What is required: Repeat the entries from the line containing "Select the Finish step in the sidebar" through the line containing "Action: 5,167", both included, without changing anything.

Task data:
——

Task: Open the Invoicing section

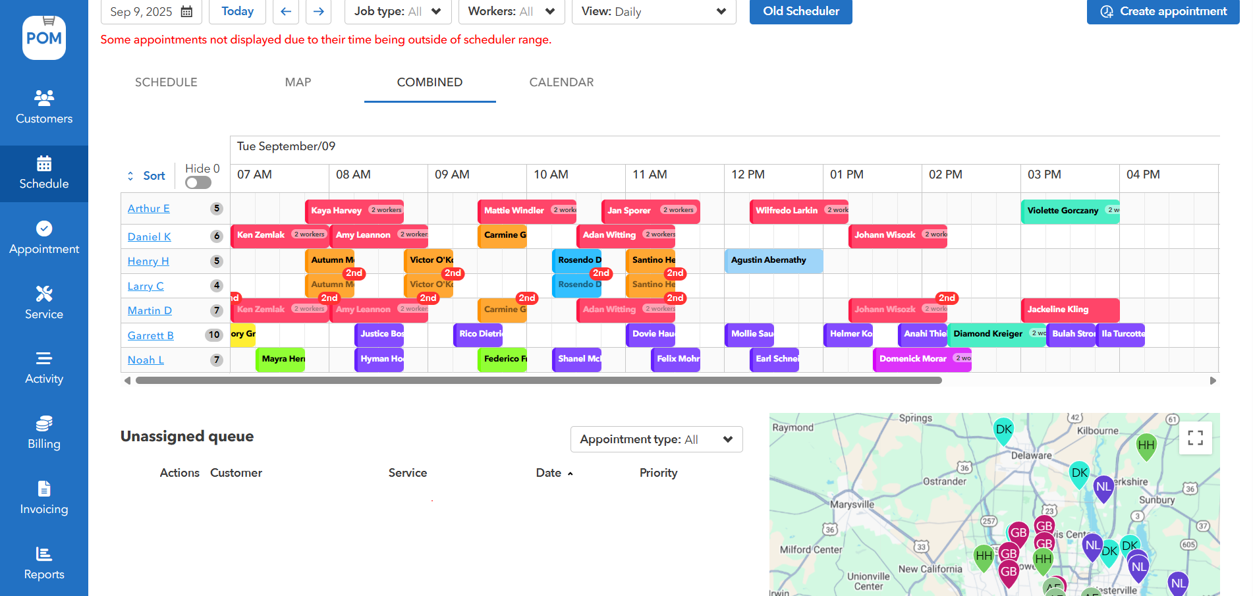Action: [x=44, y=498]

——

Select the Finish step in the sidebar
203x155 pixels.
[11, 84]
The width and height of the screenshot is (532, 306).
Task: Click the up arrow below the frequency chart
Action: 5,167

——

Task result:
Select the Finish step in the sidebar
203x155 pixels.
[11, 84]
The width and height of the screenshot is (532, 306).
Task: Click the up arrow below the frequency chart
Action: 5,167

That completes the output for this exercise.